What this task involves
Examine the records and identify each line that includes the string "green". Copy those lines.

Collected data
■ ■ ■
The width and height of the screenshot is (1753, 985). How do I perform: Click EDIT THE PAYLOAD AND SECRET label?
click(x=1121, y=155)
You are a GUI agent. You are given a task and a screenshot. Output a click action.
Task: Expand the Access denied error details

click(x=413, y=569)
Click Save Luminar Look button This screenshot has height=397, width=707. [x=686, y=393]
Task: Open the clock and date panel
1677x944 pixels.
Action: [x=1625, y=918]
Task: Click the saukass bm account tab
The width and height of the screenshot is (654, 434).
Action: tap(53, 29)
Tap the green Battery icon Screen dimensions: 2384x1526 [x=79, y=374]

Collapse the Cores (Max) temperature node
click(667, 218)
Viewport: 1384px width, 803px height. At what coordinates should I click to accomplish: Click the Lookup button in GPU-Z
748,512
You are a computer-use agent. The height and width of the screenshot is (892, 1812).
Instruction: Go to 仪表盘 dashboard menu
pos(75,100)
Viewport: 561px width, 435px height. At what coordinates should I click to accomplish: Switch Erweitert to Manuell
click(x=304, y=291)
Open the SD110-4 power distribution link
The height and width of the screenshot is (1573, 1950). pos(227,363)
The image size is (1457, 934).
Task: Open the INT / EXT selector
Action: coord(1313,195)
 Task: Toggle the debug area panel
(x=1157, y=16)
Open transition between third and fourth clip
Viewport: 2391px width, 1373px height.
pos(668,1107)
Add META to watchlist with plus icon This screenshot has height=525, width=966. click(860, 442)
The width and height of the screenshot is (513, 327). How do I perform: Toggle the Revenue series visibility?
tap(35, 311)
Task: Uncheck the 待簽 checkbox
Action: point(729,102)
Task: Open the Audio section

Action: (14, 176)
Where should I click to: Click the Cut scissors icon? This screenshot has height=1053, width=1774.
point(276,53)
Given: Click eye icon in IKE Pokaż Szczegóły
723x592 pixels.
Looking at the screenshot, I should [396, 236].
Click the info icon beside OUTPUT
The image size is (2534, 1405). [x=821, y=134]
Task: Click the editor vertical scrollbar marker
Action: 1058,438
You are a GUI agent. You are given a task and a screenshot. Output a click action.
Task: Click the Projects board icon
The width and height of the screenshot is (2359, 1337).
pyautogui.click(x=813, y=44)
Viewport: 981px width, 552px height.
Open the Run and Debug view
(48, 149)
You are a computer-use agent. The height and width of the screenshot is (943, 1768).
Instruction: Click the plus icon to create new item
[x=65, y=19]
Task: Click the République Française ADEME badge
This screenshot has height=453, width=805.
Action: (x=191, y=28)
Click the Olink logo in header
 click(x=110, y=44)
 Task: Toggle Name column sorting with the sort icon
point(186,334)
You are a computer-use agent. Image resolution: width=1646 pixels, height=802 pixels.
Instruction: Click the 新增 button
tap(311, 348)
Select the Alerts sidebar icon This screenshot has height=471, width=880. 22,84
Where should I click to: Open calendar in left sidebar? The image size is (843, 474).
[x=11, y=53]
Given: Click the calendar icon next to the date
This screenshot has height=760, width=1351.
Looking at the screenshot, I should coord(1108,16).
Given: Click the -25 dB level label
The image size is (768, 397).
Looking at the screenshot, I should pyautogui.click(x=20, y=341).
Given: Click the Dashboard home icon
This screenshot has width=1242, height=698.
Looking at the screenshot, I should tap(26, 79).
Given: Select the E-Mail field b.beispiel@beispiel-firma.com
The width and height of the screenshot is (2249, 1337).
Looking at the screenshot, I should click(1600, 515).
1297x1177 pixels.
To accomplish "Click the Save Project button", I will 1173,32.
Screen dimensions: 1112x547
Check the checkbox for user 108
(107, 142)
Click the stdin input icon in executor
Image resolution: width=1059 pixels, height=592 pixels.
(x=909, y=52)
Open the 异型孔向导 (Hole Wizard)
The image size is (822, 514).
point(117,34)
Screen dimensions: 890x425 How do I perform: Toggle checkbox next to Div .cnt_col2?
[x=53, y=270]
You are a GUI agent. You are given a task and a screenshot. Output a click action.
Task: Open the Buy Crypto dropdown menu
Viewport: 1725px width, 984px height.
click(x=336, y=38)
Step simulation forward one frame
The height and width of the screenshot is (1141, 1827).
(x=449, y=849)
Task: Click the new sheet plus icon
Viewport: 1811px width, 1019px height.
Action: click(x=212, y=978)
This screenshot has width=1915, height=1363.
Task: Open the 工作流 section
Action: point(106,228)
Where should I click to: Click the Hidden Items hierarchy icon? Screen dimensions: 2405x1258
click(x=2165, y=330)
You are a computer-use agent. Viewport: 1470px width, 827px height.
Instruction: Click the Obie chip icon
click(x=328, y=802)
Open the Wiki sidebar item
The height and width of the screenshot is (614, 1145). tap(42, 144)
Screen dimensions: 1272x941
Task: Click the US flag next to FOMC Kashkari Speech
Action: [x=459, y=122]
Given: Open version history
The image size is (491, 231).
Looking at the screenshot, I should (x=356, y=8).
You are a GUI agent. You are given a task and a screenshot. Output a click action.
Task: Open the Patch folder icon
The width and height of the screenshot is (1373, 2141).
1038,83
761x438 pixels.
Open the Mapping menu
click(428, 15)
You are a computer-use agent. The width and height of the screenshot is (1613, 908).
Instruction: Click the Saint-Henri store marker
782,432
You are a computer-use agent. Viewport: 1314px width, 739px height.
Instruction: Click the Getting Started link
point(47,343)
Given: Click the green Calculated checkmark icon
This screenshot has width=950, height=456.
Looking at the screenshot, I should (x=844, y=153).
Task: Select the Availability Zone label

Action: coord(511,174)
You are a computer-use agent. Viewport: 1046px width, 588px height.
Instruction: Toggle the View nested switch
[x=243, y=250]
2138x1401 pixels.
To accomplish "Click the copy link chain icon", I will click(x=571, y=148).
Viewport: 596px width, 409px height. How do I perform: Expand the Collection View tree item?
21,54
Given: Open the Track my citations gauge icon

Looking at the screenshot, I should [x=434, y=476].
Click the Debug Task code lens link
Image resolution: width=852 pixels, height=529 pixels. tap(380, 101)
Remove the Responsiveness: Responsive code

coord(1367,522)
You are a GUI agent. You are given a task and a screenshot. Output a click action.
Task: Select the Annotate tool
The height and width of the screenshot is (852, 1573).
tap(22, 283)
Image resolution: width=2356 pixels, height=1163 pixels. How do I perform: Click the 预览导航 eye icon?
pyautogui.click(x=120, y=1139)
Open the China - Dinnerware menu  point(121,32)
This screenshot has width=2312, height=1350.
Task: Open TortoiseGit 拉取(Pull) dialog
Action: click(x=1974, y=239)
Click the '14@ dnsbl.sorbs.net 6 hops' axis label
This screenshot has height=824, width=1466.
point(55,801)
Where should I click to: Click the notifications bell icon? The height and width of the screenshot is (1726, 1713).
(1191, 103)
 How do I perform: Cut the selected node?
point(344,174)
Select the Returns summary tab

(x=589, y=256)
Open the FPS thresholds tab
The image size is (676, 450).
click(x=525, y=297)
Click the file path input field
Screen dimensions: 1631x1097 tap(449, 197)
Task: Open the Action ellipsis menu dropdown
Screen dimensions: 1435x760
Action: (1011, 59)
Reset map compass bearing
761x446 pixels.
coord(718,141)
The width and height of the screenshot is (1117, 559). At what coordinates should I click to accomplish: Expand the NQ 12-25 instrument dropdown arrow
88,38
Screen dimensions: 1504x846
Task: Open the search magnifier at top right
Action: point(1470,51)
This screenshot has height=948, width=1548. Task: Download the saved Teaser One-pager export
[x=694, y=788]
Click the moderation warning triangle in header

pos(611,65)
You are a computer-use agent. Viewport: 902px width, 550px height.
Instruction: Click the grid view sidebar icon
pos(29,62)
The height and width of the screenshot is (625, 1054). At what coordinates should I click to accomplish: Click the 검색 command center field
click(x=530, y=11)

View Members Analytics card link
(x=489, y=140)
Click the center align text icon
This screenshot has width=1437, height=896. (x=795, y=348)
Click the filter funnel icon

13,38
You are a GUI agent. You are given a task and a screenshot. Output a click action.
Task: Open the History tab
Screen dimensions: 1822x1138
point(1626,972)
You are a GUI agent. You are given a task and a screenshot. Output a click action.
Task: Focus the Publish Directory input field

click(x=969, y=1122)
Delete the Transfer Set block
■ ■ ■
Solution to this task
Tap the green Battery icon Screen dimensions: 2384x1526 [x=79, y=374]
Given: Click the green Calculated checkmark icon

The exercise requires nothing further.